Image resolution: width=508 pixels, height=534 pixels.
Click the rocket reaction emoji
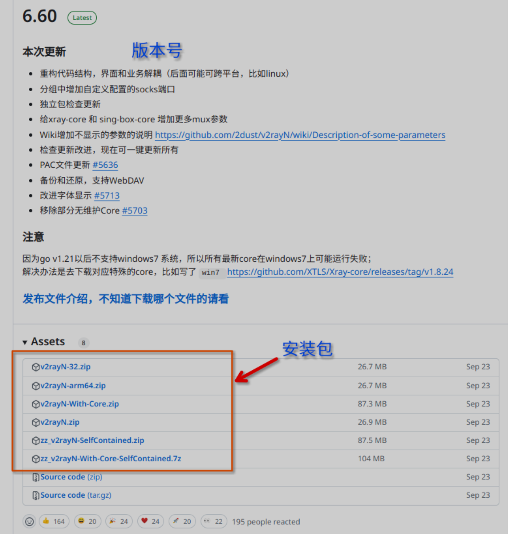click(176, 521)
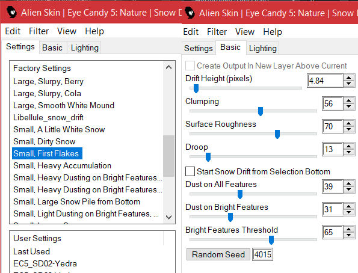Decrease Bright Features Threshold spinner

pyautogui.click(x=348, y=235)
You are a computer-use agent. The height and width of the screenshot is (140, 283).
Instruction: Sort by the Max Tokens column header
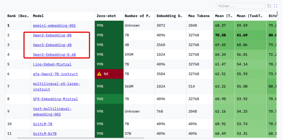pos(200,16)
____
### Your goal
Using the listing above, write out exactly the lines from the one that holds "Instruction: Sort by" through the last line, both included, and omit pictures.

### Solution to this exercise
Instruction: Sort by the Max Tokens column header
pos(200,16)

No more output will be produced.